Directions =
Give the entries again, exactly as written.

Collected data =
==============================
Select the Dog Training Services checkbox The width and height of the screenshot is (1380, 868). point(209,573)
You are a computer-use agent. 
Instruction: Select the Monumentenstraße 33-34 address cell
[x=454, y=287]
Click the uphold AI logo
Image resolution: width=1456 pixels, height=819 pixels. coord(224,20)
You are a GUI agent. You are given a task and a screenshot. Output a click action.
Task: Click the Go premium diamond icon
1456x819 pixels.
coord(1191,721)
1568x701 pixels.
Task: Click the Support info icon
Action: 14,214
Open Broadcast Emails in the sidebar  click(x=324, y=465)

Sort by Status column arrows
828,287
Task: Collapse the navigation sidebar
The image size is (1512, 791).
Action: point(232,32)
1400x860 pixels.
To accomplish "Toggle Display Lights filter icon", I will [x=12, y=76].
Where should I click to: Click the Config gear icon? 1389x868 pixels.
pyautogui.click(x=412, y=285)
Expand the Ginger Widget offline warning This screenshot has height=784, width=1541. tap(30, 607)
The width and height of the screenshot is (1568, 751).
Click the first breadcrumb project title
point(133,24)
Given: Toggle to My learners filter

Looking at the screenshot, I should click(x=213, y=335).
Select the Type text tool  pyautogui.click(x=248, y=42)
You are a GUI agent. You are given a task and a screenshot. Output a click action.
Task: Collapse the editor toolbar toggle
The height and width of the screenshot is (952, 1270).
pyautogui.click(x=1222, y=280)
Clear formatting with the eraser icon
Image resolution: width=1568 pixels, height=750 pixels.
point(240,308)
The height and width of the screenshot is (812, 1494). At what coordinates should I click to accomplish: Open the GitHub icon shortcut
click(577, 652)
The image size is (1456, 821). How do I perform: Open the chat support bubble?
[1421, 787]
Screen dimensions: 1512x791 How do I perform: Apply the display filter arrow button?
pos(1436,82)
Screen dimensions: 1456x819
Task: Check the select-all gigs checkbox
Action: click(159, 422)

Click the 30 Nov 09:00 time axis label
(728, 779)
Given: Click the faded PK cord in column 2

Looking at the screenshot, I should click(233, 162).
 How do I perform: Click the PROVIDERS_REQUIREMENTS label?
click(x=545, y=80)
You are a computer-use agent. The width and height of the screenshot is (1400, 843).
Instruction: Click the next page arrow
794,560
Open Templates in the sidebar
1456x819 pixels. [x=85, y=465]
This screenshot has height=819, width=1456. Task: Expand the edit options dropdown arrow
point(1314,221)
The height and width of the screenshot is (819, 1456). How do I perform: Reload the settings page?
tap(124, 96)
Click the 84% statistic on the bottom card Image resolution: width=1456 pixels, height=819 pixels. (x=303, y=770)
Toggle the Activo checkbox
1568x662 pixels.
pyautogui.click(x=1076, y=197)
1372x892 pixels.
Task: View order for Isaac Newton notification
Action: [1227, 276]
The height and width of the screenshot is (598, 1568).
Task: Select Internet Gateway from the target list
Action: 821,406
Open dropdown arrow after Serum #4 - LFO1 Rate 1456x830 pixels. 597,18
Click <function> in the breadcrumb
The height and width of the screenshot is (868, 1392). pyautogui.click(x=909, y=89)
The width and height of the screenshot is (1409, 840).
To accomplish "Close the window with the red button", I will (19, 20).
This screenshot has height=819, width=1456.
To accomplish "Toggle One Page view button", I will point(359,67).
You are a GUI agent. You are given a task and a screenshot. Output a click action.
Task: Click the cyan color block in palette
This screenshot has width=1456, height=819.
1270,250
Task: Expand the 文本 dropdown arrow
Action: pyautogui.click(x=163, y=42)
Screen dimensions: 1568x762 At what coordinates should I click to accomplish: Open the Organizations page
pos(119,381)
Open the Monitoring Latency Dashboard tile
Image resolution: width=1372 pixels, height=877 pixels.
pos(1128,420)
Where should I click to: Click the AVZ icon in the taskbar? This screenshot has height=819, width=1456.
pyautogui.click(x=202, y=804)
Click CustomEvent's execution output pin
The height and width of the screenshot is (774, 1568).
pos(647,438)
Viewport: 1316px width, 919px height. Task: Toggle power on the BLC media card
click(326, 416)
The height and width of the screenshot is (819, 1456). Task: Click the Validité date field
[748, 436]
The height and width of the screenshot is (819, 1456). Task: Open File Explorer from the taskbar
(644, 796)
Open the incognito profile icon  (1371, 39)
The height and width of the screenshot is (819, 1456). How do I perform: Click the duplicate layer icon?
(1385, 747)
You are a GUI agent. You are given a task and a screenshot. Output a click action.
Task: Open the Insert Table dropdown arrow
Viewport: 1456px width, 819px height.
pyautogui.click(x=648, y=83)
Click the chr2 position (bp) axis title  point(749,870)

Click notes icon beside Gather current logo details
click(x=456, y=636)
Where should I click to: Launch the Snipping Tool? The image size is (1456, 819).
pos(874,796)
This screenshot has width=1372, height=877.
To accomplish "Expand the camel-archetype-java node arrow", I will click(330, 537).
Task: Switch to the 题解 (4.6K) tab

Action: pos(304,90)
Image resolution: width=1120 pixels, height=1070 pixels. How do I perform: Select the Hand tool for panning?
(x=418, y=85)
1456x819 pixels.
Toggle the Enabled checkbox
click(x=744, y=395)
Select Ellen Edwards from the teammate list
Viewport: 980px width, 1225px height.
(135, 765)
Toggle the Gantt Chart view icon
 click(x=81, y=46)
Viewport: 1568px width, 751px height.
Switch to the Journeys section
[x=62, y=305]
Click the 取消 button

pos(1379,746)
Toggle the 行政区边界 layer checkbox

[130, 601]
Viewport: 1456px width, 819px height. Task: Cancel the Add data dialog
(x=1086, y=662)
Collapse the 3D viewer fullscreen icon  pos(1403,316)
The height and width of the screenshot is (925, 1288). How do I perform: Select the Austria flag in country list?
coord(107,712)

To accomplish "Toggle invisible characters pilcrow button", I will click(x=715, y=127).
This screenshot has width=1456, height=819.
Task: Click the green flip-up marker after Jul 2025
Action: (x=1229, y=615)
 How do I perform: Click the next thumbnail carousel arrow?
==============================
Output below =
Select the Dog Training Services checkbox The width and height of the screenshot is (1380, 868). point(209,573)
You are a computer-use agent. 
Instruction: Select the Monumentenstraße 33-34 address cell
[x=454, y=287]
Click the uphold AI logo
Image resolution: width=1456 pixels, height=819 pixels. coord(224,20)
You are a GUI agent. You are given a task and a screenshot. Output a click action.
Task: Click the Go premium diamond icon
1456x819 pixels.
coord(1191,721)
1568x701 pixels.
Task: Click the Support info icon
Action: 14,214
Open Broadcast Emails in the sidebar  click(x=324, y=465)

Sort by Status column arrows
828,287
Task: Collapse the navigation sidebar
The image size is (1512, 791).
Action: point(232,32)
1400x860 pixels.
To accomplish "Toggle Display Lights filter icon", I will [x=12, y=76].
Where should I click to: Click the Config gear icon? 1389x868 pixels.
pyautogui.click(x=412, y=285)
Expand the Ginger Widget offline warning This screenshot has height=784, width=1541. tap(30, 607)
The width and height of the screenshot is (1568, 751).
Click the first breadcrumb project title
point(133,24)
Given: Toggle to My learners filter

Looking at the screenshot, I should click(x=213, y=335).
Select the Type text tool  pyautogui.click(x=248, y=42)
You are a GUI agent. You are given a task and a screenshot. Output a click action.
Task: Collapse the editor toolbar toggle
The height and width of the screenshot is (952, 1270).
pyautogui.click(x=1222, y=280)
Clear formatting with the eraser icon
Image resolution: width=1568 pixels, height=750 pixels.
point(240,308)
The height and width of the screenshot is (812, 1494). At what coordinates should I click to accomplish: Open the GitHub icon shortcut
click(577, 652)
The image size is (1456, 821). How do I perform: Open the chat support bubble?
[1421, 787]
Screen dimensions: 1512x791 How do I perform: Apply the display filter arrow button?
pos(1436,82)
Screen dimensions: 1456x819
Task: Check the select-all gigs checkbox
Action: click(159, 422)

Click the 30 Nov 09:00 time axis label
(728, 779)
Given: Click the faded PK cord in column 2

Looking at the screenshot, I should click(233, 162).
 How do I perform: Click the PROVIDERS_REQUIREMENTS label?
click(x=545, y=80)
You are a computer-use agent. The width and height of the screenshot is (1400, 843).
Instruction: Click the next page arrow
794,560
Open Templates in the sidebar
1456x819 pixels. [x=85, y=465]
This screenshot has height=819, width=1456. Task: Expand the edit options dropdown arrow
point(1314,221)
The height and width of the screenshot is (819, 1456). How do I perform: Reload the settings page?
tap(124, 96)
Click the 84% statistic on the bottom card Image resolution: width=1456 pixels, height=819 pixels. (x=303, y=770)
Toggle the Activo checkbox
1568x662 pixels.
pyautogui.click(x=1076, y=197)
1372x892 pixels.
Task: View order for Isaac Newton notification
Action: [1227, 276]
The height and width of the screenshot is (598, 1568).
Task: Select Internet Gateway from the target list
Action: 821,406
Open dropdown arrow after Serum #4 - LFO1 Rate 1456x830 pixels. 597,18
Click <function> in the breadcrumb
The height and width of the screenshot is (868, 1392). pyautogui.click(x=909, y=89)
The width and height of the screenshot is (1409, 840).
To accomplish "Close the window with the red button", I will (19, 20).
This screenshot has height=819, width=1456.
To accomplish "Toggle One Page view button", I will point(359,67).
You are a GUI agent. You are given a task and a screenshot. Output a click action.
Task: Click the cyan color block in palette
This screenshot has width=1456, height=819.
1270,250
Task: Expand the 文本 dropdown arrow
Action: pyautogui.click(x=163, y=42)
Screen dimensions: 1568x762 At what coordinates should I click to accomplish: Open the Organizations page
pos(119,381)
Open the Monitoring Latency Dashboard tile
Image resolution: width=1372 pixels, height=877 pixels.
pos(1128,420)
Where should I click to: Click the AVZ icon in the taskbar? This screenshot has height=819, width=1456.
pyautogui.click(x=202, y=804)
Click CustomEvent's execution output pin
The height and width of the screenshot is (774, 1568).
pos(647,438)
Viewport: 1316px width, 919px height. Task: Toggle power on the BLC media card
click(326, 416)
The height and width of the screenshot is (819, 1456). Task: Click the Validité date field
[748, 436]
The height and width of the screenshot is (819, 1456). Task: Open File Explorer from the taskbar
(644, 796)
Open the incognito profile icon  (1371, 39)
The height and width of the screenshot is (819, 1456). How do I perform: Click the duplicate layer icon?
(1385, 747)
You are a GUI agent. You are given a task and a screenshot. Output a click action.
Task: Open the Insert Table dropdown arrow
Viewport: 1456px width, 819px height.
pyautogui.click(x=648, y=83)
Click the chr2 position (bp) axis title  point(749,870)

Click notes icon beside Gather current logo details
click(x=456, y=636)
Where should I click to: Launch the Snipping Tool? The image size is (1456, 819).
pos(874,796)
This screenshot has width=1372, height=877.
To accomplish "Expand the camel-archetype-java node arrow", I will click(330, 537).
Task: Switch to the 题解 (4.6K) tab

Action: pos(304,90)
Image resolution: width=1120 pixels, height=1070 pixels. How do I perform: Select the Hand tool for panning?
(x=418, y=85)
1456x819 pixels.
Toggle the Enabled checkbox
click(x=744, y=395)
Select Ellen Edwards from the teammate list
Viewport: 980px width, 1225px height.
(135, 765)
Toggle the Gantt Chart view icon
 click(x=81, y=46)
Viewport: 1568px width, 751px height.
Switch to the Journeys section
[x=62, y=305]
Click the 取消 button

pos(1379,746)
Toggle the 行政区边界 layer checkbox

[130, 601]
Viewport: 1456px width, 819px height. Task: Cancel the Add data dialog
(x=1086, y=662)
Collapse the 3D viewer fullscreen icon  pos(1403,316)
The height and width of the screenshot is (925, 1288). How do I perform: Select the Austria flag in country list?
coord(107,712)

To accomplish "Toggle invisible characters pilcrow button", I will click(x=715, y=127).
This screenshot has width=1456, height=819.
Task: Click the green flip-up marker after Jul 2025
Action: (x=1229, y=615)
 How do I perform: Click the next thumbnail carousel arrow?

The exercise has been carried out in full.